Dossier à la UneNationPolitique

Guerre dans l’Est: Kabund énervé à la fois contre Kigali et Kinshasa

L’ancien chef du parti présidentiel passé à l’opposition a clairement identifié le Rwanda comme «responsable de l’insécurité dans l’Est» sans épargner le régime en place qui a «facilité» cette situation par son «irresponsabilité». Conclusion, le député honoraire est d’avis que Félix Tshisekedi n’est pas «l’homme de la situation» face aux défis de l’heure…

Droit dans ses bottes, Jean-Marc Kabund n’a pas perdu de sa superbe, malgré les trente mois passés à la Prison centrale de Makala. Libéré la semaine dernière, l’ancien président du parti présidentiel, passé dans l’opposition, s’est exprimé pour la première fois au micro de «Jeune Afrique» dans une interview publié jeudi 27 février, balayant d’un revers de la main les sujets brûlants de l’heure.
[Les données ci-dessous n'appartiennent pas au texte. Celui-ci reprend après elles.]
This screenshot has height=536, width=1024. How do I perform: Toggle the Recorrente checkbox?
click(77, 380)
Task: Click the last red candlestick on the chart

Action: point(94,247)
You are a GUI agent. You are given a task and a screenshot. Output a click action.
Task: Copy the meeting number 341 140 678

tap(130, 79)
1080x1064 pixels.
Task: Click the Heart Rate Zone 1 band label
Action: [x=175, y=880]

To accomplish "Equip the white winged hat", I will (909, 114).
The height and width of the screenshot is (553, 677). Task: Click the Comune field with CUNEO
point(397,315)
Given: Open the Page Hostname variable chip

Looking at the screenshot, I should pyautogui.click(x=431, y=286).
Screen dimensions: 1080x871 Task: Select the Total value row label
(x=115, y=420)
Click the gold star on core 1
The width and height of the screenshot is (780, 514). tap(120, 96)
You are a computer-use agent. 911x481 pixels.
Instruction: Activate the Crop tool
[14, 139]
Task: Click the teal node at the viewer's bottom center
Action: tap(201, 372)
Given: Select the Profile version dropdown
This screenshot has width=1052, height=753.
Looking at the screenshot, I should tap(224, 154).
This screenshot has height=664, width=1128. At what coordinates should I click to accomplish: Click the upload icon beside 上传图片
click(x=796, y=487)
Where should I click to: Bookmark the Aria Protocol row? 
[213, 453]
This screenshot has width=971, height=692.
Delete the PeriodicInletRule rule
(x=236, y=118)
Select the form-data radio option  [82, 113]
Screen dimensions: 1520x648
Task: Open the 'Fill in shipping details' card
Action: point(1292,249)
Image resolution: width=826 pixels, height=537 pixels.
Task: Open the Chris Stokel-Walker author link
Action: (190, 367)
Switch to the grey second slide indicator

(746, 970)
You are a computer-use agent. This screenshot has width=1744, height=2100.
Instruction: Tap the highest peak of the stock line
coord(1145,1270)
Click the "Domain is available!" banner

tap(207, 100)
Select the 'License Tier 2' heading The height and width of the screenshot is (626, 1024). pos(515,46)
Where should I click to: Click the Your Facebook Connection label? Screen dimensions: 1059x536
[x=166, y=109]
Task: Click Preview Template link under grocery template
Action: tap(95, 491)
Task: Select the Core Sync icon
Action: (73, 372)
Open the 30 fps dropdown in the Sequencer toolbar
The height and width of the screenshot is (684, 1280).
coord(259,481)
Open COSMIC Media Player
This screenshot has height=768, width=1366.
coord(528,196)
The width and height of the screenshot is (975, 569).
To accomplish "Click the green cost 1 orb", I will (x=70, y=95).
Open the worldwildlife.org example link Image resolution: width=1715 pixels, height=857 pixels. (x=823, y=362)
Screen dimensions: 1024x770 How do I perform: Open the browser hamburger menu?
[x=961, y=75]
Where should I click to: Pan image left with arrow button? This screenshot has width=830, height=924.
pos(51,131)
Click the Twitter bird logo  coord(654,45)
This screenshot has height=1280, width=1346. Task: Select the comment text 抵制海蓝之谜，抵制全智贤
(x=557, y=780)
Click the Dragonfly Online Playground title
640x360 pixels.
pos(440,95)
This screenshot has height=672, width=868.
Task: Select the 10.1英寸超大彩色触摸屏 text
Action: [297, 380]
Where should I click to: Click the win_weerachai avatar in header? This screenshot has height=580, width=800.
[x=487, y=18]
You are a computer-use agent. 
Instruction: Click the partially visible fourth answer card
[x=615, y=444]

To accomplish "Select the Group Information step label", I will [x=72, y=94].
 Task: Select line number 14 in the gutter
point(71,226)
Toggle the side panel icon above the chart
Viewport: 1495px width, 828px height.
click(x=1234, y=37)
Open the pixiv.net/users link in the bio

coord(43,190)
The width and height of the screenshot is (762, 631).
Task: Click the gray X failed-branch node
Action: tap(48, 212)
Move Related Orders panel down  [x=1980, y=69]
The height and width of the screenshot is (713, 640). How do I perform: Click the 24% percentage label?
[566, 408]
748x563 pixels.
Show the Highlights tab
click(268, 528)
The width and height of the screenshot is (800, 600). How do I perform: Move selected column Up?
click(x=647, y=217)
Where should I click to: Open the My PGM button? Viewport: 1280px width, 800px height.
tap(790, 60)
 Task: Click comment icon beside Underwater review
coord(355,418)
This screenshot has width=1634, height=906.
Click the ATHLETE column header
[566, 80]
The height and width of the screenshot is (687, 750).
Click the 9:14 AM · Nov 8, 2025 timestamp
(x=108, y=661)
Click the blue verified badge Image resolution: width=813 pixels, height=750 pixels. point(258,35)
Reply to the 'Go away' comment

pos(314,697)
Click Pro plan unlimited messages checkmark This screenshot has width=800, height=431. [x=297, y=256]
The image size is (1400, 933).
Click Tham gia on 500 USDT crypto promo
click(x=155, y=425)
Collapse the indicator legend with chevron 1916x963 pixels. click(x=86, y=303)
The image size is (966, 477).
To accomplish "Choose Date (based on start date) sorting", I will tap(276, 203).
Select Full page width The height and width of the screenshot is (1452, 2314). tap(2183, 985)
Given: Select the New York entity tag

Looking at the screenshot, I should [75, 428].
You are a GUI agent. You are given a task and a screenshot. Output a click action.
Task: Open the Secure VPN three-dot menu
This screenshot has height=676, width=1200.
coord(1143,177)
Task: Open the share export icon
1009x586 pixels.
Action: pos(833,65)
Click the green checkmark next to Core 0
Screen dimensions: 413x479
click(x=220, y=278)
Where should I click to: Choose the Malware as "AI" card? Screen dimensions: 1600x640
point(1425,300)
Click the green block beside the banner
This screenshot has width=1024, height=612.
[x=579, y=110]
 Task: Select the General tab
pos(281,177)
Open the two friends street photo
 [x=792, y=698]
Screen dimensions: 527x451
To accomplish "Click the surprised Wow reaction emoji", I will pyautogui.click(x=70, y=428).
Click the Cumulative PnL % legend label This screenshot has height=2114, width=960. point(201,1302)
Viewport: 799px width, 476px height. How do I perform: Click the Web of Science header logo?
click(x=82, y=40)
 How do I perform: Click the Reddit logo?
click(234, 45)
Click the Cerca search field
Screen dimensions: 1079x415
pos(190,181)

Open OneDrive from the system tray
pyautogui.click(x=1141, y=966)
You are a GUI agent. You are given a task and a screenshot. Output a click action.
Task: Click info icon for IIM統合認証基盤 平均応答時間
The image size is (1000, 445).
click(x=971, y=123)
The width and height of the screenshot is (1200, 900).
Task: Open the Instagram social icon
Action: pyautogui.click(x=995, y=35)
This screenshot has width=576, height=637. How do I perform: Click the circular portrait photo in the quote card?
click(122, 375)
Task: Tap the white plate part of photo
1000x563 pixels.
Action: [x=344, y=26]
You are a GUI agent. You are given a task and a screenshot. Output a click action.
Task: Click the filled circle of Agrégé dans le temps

De son désamour envers Tshisekedi qu’il conjugue désormais dans son passé face aux «divergences insurmontables».

Actualité oblige, l’ancien bras droit de Félix Tshisekedi a évoqué la situation dans l’Est du pays, exprimant sa compassion envers les populations «victimes de la barbarie humaine» et saluant la mémoire des militaires tombés sur le champ de bataille. «Il ne fait aucun doute que la guerre menée par le M23 est bel et bien l’œuvre du Rwanda […] À court terme, la communauté internationale doit condamner le Rwanda et l’exhorter à quitter le territoire RD-congolais», a-t-il affirmé, qualifiant l’acte de Kigali d’une «agression proscrite par la Charte des Nations unies».

Pour lui, l’intégrité territoriale de la RD-Congo «est non négociable» malgré une «absence totale de l’État» et «l’irresponsabilité de la classe politique». Cependant, il a évoqué des «raisons existentielles» pour appeler le pouvoir à doter le pays d’une armée «forte, disciplinée et dissuasive» mais aussi d’une police «républicaine, de services de sécurité professionnels et capables d’anticiper, d’une justice indépendante, garante de la stabilité sociale et de la cohésion nationale, ainsi que d’une administration solide et d’une diplomatie de puissance et d’action». Il s’agit, selon lui, de «six instruments de puissance» nécessaires à la construction d’un État «dans sa dimension métaphysique». Cependant, face aux enjeux de l’heure, Kabund estime que Félix Tshisekedi «n’est ni l’homme de la situation, ni capable de renverser la tendance pour provoquer une rupture avec l’ancien système, qui doit impérativement passer par la refondation de l’État». Pour mettre fin à la guerre, Kabund préconise un «dialogue politique interne et inclusif entre les acteurs socio-politiques, y compris avec le M23», à condition que celui-ci se soit «débarrassé» du Rwanda, au terme d’un «dialogue direct entre Félix Tshisekedi et Paul Kagame dans le cadre du processus de Luanda».

Malgré ces propositions, Kabund s’est dit «ni demandeur ni preneur» de la main tendue de Félix Tshisekedi pour un gouvernement d’union nationale car refusant de «cautionner une instrumentalisation politique de la crise sécuritaire» mais, il s’est fendu d’un appel à «tout Congolais épris de paix et de justice [à] faire échec à l’agression». «L’urgence nationale exige l’unité dans la diversité, à condition [de s’aligner] sur un programme commun: sauver le Congo, pas [sur les] carrières», a-t-il prévenu.